“What happened?” I asked, not sure I wanted the answer.
“I was on the train, headed back to the city when a momma and her three little ones get on. There were seats available near this one man, so she put the children in the seats. The man, instead of being kind, looked at the mom and said, “Lady, your kids better not touch me.” The mom spoke to the children, and the kids really did try to sit still, but it’s hard for little ones – and the one little girl was only about two, then probably a four-year-old and maybe five to six-year-old. The man was just getting uglier and uglier!
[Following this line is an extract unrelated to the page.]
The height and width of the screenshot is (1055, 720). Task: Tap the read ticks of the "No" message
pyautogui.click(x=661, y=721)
He finally got so agitated, he got up, nearly knocking the little boy right out of his seat and said, “I told you to not let your kids touch me!” and stomps away, while tramping on the woman’s feet!
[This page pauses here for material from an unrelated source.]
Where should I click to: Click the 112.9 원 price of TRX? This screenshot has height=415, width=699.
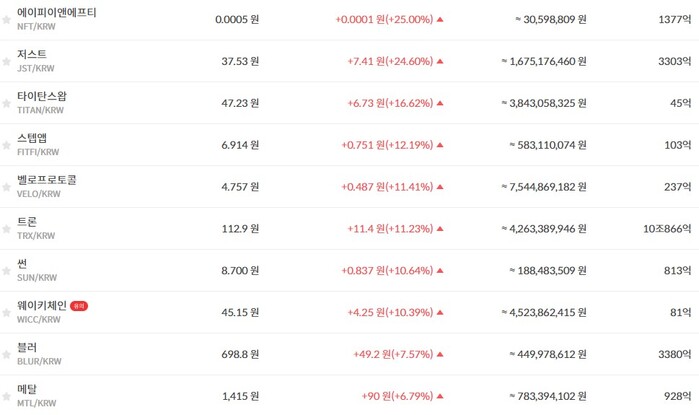pyautogui.click(x=239, y=229)
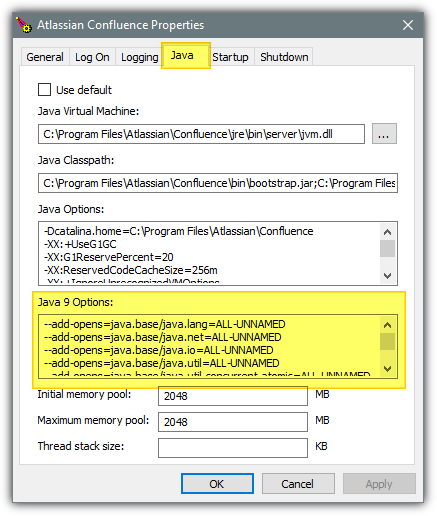Open the Log On tab
Screen dimensions: 437x516
tap(92, 57)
“This man was being an idiot!” my friend continued, “and frankly I get more annoyed with people like that than small children being small children!”
“I get it,” I said, hoping my friend would calm down.” But my friend has a point. There are adults who behave worse than small children. The other side of that, however, are the times when adults encourage bad behavior from their children.
I have been appalled, in stores, by the way young children yell, scream, and throw tantrums when they can’t have exactly what they’ve seen on a shelf in the isle. What’s really frightening is how parents sometimes make bargains and bribe children to “be good” in the store…..so there is some kind of reward, “prize” if you will, when the shopping trip is finished, rather than considering discipline.
We want our children to be well-mannered, especially when we are in public. I was far from a perfect mom, but I recall being able to take all five of our young children to a restaurant, shopping, or church and usually having decent behavior. It wasn’t that my children were any more special than anyone else’s…… but my husband and I “expected” them to behave well, and the children knew the consequences of not behaving. The truth is, children are capable of having good manners, even at a very young age.
Expectations are the guidelines given to our children as they grow. If we expect them to be loud and obnoxious, you can be sure they will accommodate. In a bizarre manner, it’s a way of “bullying the parent to get their way.” Sadly, however, these kinds of behaviors learned at a young age, often continue throughout their teen years and into adulthood. It becomes the attitude they live by. They grow up believing if they want something, they should simply “bully” whomever necessary to see their demands are met. It’s interesting (and shameful) that we actually witness this kind of behavior on TV and the industry thinks it’s funny….. calling the shows “sit-coms.”
I challenge you through this next year, to reflect on your children’s (or grandchildren’s) behavior. Are you comfortable taking them in public or would you rather get a sitter so you don’t have to deal with bad behavior? Do you see them tormenting, harassing, or even terrorizing you as parents, or grandparents to attain their demands? How should this be handled? Share your thoughts!